Going coastal in Inishowen
Exploring the wilderness in the northernmost point of Ireland is exhilarating
Mind you, I would have slept in the back of a kayak I was so tired at the end of the day. After we realised that Inishtrahull wasn’t going to happen early that morning, and we got clearance from the coastguard, we headed off in our state-of-the-art kayaks from a tiny inlet, just east of Malin Head, where an ancient well, church and hermit’s cave called “The Wee House of Malin” marks the spot. I was in the front of a double kayak with McBride who, along with another of their kayaking experts, Gareth Blackery, guided confidently and firmly. “Paddle straight into the swell, not alongside it, and you’ll be grand,” he shouted as I relished each stretch I took into these Atlantic extremes.
We paddled like this for a couple of hours, admiring the cliffs and sea stacks from afar, but staying clear of the white water which smashed against the coastline.

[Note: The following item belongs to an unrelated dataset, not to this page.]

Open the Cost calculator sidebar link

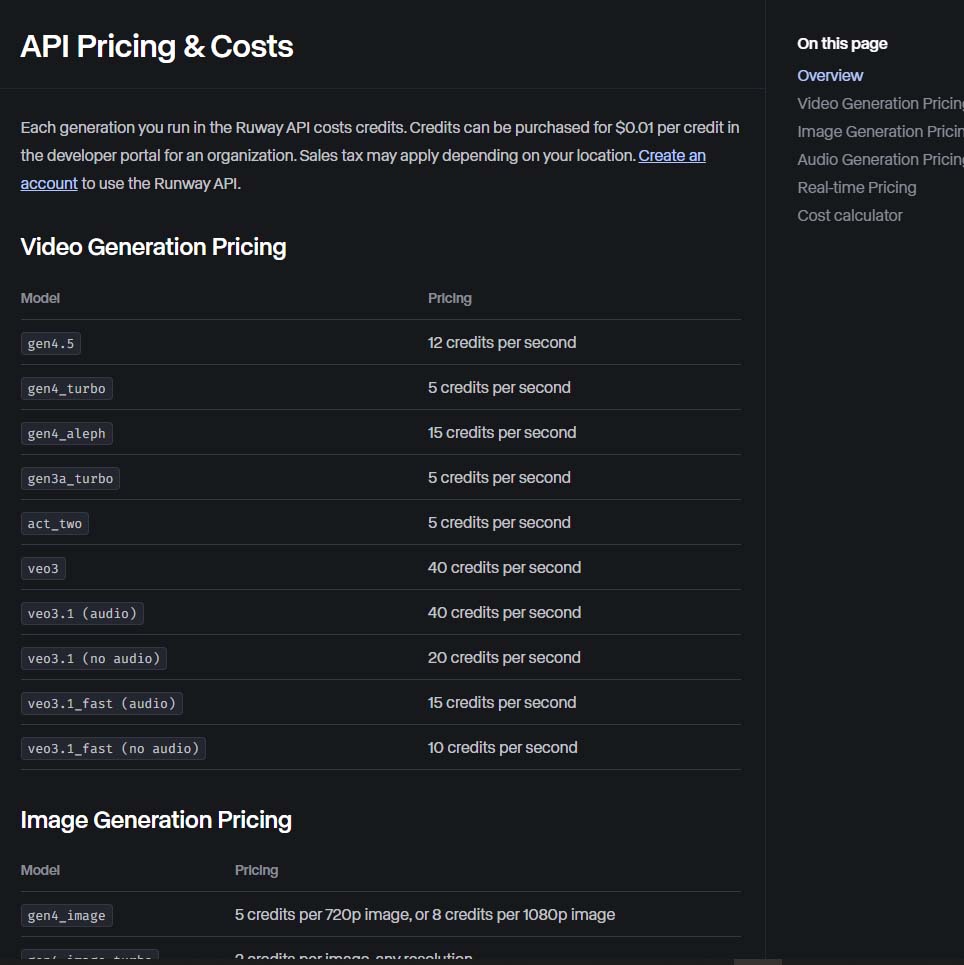click(850, 215)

Then suddenly it hit. Although the waters weren’t crashing out here, they were definitely swelling. My stomach started to move in syncopation and, almost without warning, I was feeding my breakfast to the fish. “Better out than in,” McBride said, reassuring me that this was normal but it was best to be sick onto the spraydeck which covered our kayak rather than over the edge. There is always a tipping point in a kayak after all. A quick splash of the face with seawater and I was right as rain and ready to tackle the next headland.
I even tackled lunch, a picnic prepared by the company, which we had on Breasty Bay, tucked in behind some whale-like granite slabs to provide shelter from the omnipresent winds. This was the point when I remembered my extra warm layer tucked into a dry bag with my lunch. Never have fleece and a flask felt so welcome.
After a couple of hours of more kayaking farther west, we let the current carry us into the more placid Port Ronan, where the team had cleverly shuttled our minibus earlier, so that we didn’t have to transport camping gear on kayaks.
Farren’s Pub, our nearest drinking hole before zipping ourselves up for the night, was also a welcome shelter from the wind, after pitching and pasta-ing at the beach. This is Ireland’s most northerly pub, and there is nothing like a day’s kayaking around Malin Head to get the conversation going in a region that is pretty much off the tourist trail. When we told them that we might be swimming in the sea tomorrow, they just gave us another hot whisky and looked on sympathetically.
No sympathy was needed, however, and no skills either for the next day. After a fine sleep, with layers of down and fleece to combat the untimely near-zero temperatures followed by a vat of porridge, we started a hike down the beach in the direction of Five Finger Strand, a few headlands away.